Whatever plans you have for the future, you may well have thought about using financial investments to get there. These thoughts will have also occurred to those who come to you for financial advice. These plans and aspirations can help you decide what type of investor you have on your hands.
To risk or not to risk, that is the question
Different customers will tolerate different levels of risk and understanding what your customer is comfortable with should be your priority. Those with disposable income may take a gung-ho approach to risk, whereas those frugally saving for retirement may accept lower risk levels. Factors such as the customer’s age, their overall objective and even their ability to comprehend risk can play a part. We recommend always using the check sheet provided by the Financial Conduct Authority to ensure you’ve covered all bases.
Financial advisor software like that found at https://www.intelliflo.com/ can be used to research specific stocks and shares and monitor trends to minimise risk. A good financial advisor will also factor in time for customer engagement. Some investors prefer a hands-on approach and can trade with little more than a smartphone or laptop. Less experienced investors or those that are time-poor may suit a managed portfolio or ETF as a less-intensive option.

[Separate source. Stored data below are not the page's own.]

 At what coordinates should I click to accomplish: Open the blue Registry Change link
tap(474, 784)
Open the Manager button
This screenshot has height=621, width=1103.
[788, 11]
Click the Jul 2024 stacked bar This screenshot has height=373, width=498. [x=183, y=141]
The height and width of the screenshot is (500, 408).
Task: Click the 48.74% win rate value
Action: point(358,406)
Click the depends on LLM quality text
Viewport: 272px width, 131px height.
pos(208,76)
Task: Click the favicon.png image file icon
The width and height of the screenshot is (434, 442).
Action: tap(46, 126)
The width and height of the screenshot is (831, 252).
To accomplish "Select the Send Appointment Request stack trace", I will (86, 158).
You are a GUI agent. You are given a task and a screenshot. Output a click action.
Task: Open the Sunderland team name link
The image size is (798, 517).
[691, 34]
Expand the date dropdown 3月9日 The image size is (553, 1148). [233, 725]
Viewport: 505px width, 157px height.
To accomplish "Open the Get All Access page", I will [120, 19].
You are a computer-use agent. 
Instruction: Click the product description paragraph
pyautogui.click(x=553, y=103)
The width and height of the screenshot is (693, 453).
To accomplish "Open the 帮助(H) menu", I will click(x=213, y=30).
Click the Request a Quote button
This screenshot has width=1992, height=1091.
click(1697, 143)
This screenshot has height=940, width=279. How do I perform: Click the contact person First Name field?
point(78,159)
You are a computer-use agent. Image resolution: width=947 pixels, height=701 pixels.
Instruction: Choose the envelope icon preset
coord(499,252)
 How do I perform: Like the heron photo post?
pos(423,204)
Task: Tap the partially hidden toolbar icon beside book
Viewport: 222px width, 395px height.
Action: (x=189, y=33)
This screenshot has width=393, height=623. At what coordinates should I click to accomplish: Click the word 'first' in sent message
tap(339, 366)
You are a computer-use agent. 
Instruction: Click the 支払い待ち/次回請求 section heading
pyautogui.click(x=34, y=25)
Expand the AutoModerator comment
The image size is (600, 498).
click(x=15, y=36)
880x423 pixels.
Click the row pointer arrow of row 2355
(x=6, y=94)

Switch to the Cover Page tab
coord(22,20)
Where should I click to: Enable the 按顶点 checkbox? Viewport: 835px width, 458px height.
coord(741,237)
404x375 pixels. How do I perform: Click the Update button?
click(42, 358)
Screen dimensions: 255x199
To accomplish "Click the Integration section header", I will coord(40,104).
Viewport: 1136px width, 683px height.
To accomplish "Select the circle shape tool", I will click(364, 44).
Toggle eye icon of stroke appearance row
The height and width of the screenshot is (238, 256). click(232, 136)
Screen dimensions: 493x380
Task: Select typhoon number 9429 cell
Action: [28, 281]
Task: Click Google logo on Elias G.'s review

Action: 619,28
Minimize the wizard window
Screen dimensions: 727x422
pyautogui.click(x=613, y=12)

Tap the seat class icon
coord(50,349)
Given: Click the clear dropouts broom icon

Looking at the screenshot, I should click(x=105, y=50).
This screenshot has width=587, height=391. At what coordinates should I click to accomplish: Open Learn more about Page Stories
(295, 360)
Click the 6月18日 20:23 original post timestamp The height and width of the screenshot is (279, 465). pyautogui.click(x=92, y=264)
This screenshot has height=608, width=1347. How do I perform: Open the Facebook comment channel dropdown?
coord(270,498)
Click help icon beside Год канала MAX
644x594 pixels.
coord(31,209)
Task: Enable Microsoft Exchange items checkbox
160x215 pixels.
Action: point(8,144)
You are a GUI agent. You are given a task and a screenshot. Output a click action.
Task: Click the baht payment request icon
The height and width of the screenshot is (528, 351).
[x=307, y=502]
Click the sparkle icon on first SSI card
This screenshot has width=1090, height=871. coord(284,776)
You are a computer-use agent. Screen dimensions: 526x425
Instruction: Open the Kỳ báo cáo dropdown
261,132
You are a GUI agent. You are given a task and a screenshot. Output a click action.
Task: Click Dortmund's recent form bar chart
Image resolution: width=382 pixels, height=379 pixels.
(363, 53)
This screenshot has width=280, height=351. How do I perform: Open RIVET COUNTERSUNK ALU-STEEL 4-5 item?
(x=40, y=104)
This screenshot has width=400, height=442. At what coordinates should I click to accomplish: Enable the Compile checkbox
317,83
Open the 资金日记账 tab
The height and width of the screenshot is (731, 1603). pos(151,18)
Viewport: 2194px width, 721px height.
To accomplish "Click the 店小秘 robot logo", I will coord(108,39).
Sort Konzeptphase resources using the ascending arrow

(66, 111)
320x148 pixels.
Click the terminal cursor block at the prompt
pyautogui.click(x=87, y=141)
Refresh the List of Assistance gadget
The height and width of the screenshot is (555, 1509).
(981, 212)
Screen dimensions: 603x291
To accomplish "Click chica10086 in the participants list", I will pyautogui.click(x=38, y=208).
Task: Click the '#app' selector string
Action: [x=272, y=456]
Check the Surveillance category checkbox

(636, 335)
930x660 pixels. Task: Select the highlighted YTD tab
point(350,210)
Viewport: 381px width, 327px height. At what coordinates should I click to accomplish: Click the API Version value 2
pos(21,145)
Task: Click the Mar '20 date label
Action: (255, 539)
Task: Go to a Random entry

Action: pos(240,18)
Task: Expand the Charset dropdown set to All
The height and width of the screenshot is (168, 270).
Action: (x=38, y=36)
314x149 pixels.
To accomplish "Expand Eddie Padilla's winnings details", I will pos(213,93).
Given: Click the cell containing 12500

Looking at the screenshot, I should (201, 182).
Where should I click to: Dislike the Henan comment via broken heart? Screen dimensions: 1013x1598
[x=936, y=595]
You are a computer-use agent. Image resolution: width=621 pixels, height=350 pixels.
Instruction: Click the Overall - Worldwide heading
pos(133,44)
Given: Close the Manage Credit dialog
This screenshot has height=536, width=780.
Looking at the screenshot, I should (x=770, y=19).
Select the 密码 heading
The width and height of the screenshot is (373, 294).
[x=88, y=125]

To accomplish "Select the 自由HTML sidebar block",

The thing an investor is saving for says a lot about them. It also gives you an indication of timescale. If someone is saving for a house they’re likely to need a return on their investment much quicker than someone saving for retirement, for example. Choosing the right portfolio to suit the customer’s short, medium or long-term goals are essential. Emerging markets, for example, are unlikely to offer short-term successes of under three years, so would be best avoided for a mortgage deposit. They may be better suited for those playing the long-game, like retirement planners, though.
There are a lot of factors that determine an investor type, but by listening to your customer’s needs and working comfortably within their risk level you can forge a fruitful relationship for many years to come.